» YOUR INSTRUCTIONS: Every record below is to be reproduced exactly.

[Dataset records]
*** Block opens ***
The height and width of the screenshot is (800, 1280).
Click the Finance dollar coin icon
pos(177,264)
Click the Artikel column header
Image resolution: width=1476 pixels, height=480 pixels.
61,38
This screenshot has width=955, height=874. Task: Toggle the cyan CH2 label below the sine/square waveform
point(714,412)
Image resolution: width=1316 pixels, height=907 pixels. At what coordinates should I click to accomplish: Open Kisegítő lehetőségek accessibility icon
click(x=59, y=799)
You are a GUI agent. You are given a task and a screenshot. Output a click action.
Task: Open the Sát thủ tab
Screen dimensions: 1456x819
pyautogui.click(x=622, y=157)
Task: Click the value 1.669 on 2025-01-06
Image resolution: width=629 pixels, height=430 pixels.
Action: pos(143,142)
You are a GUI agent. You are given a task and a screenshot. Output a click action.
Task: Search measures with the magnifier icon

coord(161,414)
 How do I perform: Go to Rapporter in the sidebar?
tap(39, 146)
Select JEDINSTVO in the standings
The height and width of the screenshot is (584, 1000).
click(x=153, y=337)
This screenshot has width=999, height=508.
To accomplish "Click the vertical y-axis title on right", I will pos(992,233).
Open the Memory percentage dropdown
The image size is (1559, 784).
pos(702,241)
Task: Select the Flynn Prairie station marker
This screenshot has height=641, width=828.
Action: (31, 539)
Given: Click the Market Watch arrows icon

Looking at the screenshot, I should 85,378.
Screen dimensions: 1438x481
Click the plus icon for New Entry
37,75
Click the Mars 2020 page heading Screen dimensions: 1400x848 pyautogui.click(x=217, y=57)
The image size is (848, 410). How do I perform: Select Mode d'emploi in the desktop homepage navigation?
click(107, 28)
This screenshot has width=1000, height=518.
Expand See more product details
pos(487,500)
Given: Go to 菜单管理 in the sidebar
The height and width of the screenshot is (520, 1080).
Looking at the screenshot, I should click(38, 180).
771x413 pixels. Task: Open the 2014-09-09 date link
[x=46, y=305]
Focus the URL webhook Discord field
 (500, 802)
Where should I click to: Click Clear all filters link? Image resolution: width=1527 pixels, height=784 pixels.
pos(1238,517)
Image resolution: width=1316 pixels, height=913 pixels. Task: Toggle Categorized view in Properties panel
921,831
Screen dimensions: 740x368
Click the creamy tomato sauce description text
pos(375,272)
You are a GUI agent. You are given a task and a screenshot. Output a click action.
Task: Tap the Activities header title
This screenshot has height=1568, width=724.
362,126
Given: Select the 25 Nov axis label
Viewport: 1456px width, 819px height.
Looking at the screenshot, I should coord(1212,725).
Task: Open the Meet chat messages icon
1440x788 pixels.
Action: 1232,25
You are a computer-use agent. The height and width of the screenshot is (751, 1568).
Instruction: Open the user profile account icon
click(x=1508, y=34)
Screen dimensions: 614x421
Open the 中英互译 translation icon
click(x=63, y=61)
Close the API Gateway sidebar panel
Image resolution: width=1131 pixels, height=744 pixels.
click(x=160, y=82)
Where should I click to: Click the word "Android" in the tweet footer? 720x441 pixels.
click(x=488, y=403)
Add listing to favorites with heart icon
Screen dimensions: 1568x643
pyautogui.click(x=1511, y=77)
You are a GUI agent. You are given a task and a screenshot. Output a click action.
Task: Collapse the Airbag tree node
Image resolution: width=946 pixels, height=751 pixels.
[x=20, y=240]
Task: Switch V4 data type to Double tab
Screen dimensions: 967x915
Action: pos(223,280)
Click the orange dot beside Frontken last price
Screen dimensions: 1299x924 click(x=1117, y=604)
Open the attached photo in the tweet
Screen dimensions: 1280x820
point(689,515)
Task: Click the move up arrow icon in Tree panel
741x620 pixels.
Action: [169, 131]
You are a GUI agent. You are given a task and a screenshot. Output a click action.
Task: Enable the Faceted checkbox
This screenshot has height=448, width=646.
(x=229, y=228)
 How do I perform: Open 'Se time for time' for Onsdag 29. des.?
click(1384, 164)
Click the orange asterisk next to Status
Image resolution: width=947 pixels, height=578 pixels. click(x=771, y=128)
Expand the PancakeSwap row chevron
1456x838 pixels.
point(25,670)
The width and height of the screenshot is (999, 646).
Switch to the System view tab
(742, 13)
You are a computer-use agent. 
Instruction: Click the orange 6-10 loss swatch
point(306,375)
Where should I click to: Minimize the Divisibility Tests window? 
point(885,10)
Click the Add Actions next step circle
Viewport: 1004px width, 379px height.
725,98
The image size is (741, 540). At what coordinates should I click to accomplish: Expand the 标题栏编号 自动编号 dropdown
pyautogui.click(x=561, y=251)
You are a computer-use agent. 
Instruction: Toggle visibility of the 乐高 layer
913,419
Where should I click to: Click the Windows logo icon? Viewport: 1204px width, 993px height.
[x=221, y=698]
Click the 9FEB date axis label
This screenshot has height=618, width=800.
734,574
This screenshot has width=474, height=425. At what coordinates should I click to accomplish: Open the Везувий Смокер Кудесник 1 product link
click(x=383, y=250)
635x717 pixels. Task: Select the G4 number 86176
*** Block closes ***
» SOLUTION TO THIS PROBLEM:
The height and width of the screenshot is (800, 1280).
Click the Finance dollar coin icon
pos(177,264)
Click the Artikel column header
Image resolution: width=1476 pixels, height=480 pixels.
61,38
This screenshot has width=955, height=874. Task: Toggle the cyan CH2 label below the sine/square waveform
point(714,412)
Image resolution: width=1316 pixels, height=907 pixels. At what coordinates should I click to accomplish: Open Kisegítő lehetőségek accessibility icon
click(x=59, y=799)
You are a GUI agent. You are given a task and a screenshot. Output a click action.
Task: Open the Sát thủ tab
Screen dimensions: 1456x819
pyautogui.click(x=622, y=157)
Task: Click the value 1.669 on 2025-01-06
Image resolution: width=629 pixels, height=430 pixels.
Action: pos(143,142)
You are a GUI agent. You are given a task and a screenshot. Output a click action.
Task: Search measures with the magnifier icon

coord(161,414)
 How do I perform: Go to Rapporter in the sidebar?
tap(39, 146)
Select JEDINSTVO in the standings
The height and width of the screenshot is (584, 1000).
click(x=153, y=337)
This screenshot has width=999, height=508.
To accomplish "Click the vertical y-axis title on right", I will pos(992,233).
Open the Memory percentage dropdown
The image size is (1559, 784).
pos(702,241)
Task: Select the Flynn Prairie station marker
This screenshot has height=641, width=828.
Action: (31, 539)
Given: Click the Market Watch arrows icon

Looking at the screenshot, I should 85,378.
Screen dimensions: 1438x481
Click the plus icon for New Entry
37,75
Click the Mars 2020 page heading Screen dimensions: 1400x848 pyautogui.click(x=217, y=57)
The image size is (848, 410). How do I perform: Select Mode d'emploi in the desktop homepage navigation?
click(107, 28)
This screenshot has width=1000, height=518.
Expand See more product details
pos(487,500)
Given: Go to 菜单管理 in the sidebar
The height and width of the screenshot is (520, 1080).
Looking at the screenshot, I should click(38, 180).
771x413 pixels. Task: Open the 2014-09-09 date link
[x=46, y=305]
Focus the URL webhook Discord field
 (500, 802)
Where should I click to: Click Clear all filters link? Image resolution: width=1527 pixels, height=784 pixels.
pos(1238,517)
Image resolution: width=1316 pixels, height=913 pixels. Task: Toggle Categorized view in Properties panel
921,831
Screen dimensions: 740x368
Click the creamy tomato sauce description text
pos(375,272)
You are a GUI agent. You are given a task and a screenshot. Output a click action.
Task: Tap the Activities header title
This screenshot has height=1568, width=724.
362,126
Given: Select the 25 Nov axis label
Viewport: 1456px width, 819px height.
Looking at the screenshot, I should coord(1212,725).
Task: Open the Meet chat messages icon
1440x788 pixels.
Action: 1232,25
You are a computer-use agent. The height and width of the screenshot is (751, 1568).
Instruction: Open the user profile account icon
click(x=1508, y=34)
Screen dimensions: 614x421
Open the 中英互译 translation icon
click(x=63, y=61)
Close the API Gateway sidebar panel
Image resolution: width=1131 pixels, height=744 pixels.
click(x=160, y=82)
Where should I click to: Click the word "Android" in the tweet footer? 720x441 pixels.
click(x=488, y=403)
Add listing to favorites with heart icon
Screen dimensions: 1568x643
pyautogui.click(x=1511, y=77)
You are a GUI agent. You are given a task and a screenshot. Output a click action.
Task: Collapse the Airbag tree node
Image resolution: width=946 pixels, height=751 pixels.
[x=20, y=240]
Task: Switch V4 data type to Double tab
Screen dimensions: 967x915
Action: pos(223,280)
Click the orange dot beside Frontken last price
Screen dimensions: 1299x924 click(x=1117, y=604)
Open the attached photo in the tweet
Screen dimensions: 1280x820
point(689,515)
Task: Click the move up arrow icon in Tree panel
741x620 pixels.
Action: [169, 131]
You are a GUI agent. You are given a task and a screenshot. Output a click action.
Task: Enable the Faceted checkbox
This screenshot has height=448, width=646.
(x=229, y=228)
 How do I perform: Open 'Se time for time' for Onsdag 29. des.?
click(1384, 164)
Click the orange asterisk next to Status
Image resolution: width=947 pixels, height=578 pixels. click(x=771, y=128)
Expand the PancakeSwap row chevron
1456x838 pixels.
point(25,670)
The width and height of the screenshot is (999, 646).
Switch to the System view tab
(742, 13)
You are a computer-use agent. 
Instruction: Click the orange 6-10 loss swatch
point(306,375)
Where should I click to: Minimize the Divisibility Tests window? 
point(885,10)
Click the Add Actions next step circle
Viewport: 1004px width, 379px height.
725,98
The image size is (741, 540). At what coordinates should I click to accomplish: Expand the 标题栏编号 自动编号 dropdown
pyautogui.click(x=561, y=251)
You are a computer-use agent. 
Instruction: Toggle visibility of the 乐高 layer
913,419
Where should I click to: Click the Windows logo icon? Viewport: 1204px width, 993px height.
[x=221, y=698]
Click the 9FEB date axis label
This screenshot has height=618, width=800.
734,574
This screenshot has width=474, height=425. At what coordinates should I click to accomplish: Open the Везувий Смокер Кудесник 1 product link
click(x=383, y=250)
635x717 pixels. Task: Select the G4 number 86176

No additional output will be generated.